Erwachen einer Recycling-Kultur
Als Kassem Kazak Ende 2014 mit einem Freund die Idee hatte, ein Recyclingunternehmen zu gründen, ahnte er nicht, wie sehr er damit den Nerv der Zeit treffen würde. "Recycle Beirut" sollte nicht nur eine umweltfreundliche Alternative zu der herkömmlichen Abfallentsorgung sein, sondern auch gleichzeitig Jobmöglichkeiten für syrische Flüchtlinge in Libanon schaffen.
Keiner aus dem "Recycle Beirut"-Team hatte Erfahrungen in der Abfallwirtschaft. Kazak selbst ist IT-Ingenieur. "Wir freundeten uns mit den informellen Müllsammlern auf der Straße an", erzählt Kazak. "Von ihnen lernten wir etwas über die Strukturen der Abfallwirtschaft." Sie erkannten schnell, dass Recycling bis dato im Libanon wenig bekannt war. Dabei gibt es durchaus Abfallverwertungsanlagen. "Die privaten Haushalte trennen ihren Müll nicht, weil der getrennte Müll nicht abgeholt wird. Darin liegt das eigentliche Problem", so Kazak.

Datenauszug:
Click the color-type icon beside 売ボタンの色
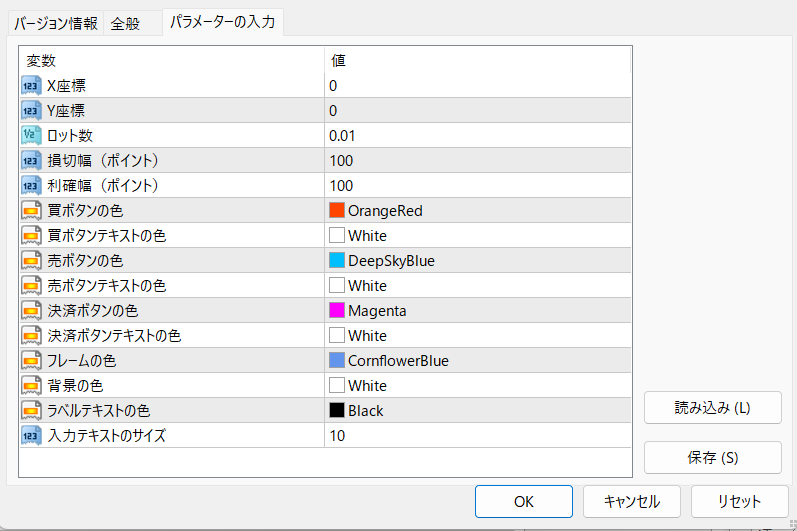This screenshot has height=531, width=797. point(30,261)
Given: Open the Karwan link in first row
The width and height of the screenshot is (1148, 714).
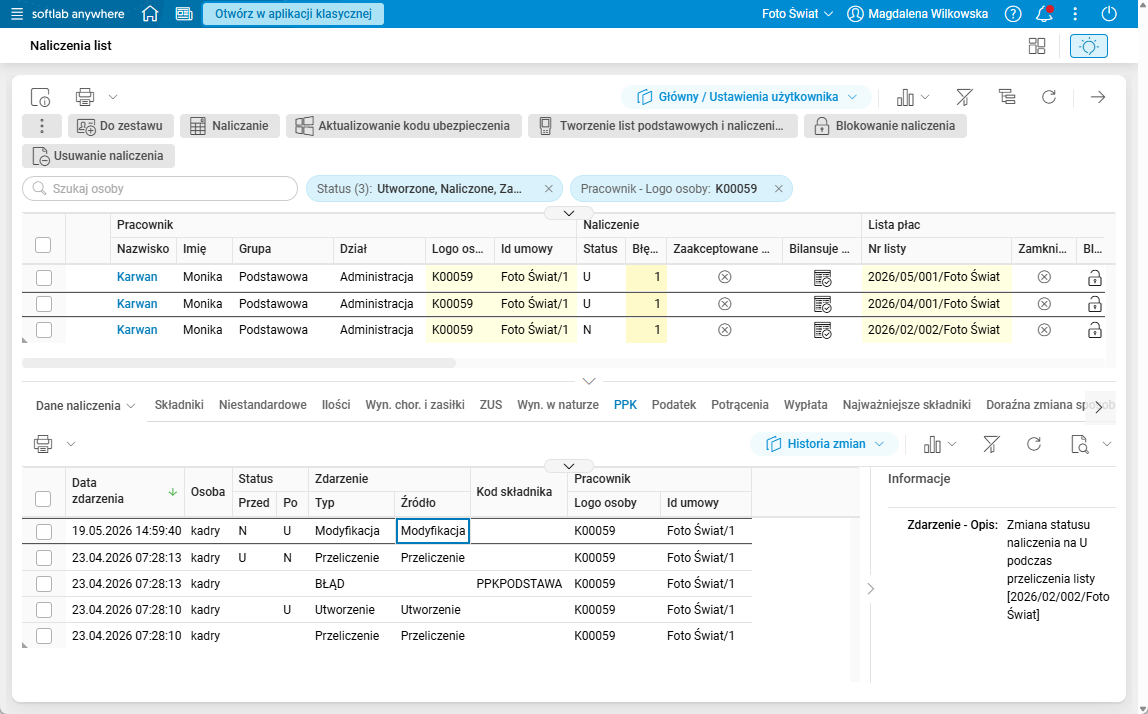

Aufgaben:
- 1) Beantworte anhand des Textabschnitts die folgenden Fragen:
(a) Mit wem hatte Kassem Kazak Ende 2014 die Idee, ein Recyclingunternehmen zu gründen?
(b) Welchen Beruf hat Kazak?
(c) Warum trennen die privaten Haushalte ihren Müll laut Kazak nicht?
- 2) Schreibe den Textabschnitt von "Erwachen einer Recycling-Kultur" bis "in Libanon schaffen." erneut ab und benenne dabei "Recycle Beirut" in "Beirut Recycling" um.

Lösungen:
- 1)
(a) Mit einem Freund.
(b) Er ist IT-Ingenieur.
(c) Weil der getrennte Müll nicht abgeholt wird.

- 2)
Erwachen einer Recycling-Kultur
Als Kassem Kazak Ende 2014 mit einem Freund die Idee hatte, ein Recyclingunternehmen zu gründen, ahnte er nicht, wie sehr er damit den Nerv der Zeit treffen würde. "Beirut Recycling" sollte nicht nur eine umweltfreundliche Alternative zu der herkömmlichen Abfallentsorgung sein, sondern auch gleichzeitig Jobmöglichkeiten für syrische Flüchtlinge in Libanon schaffen.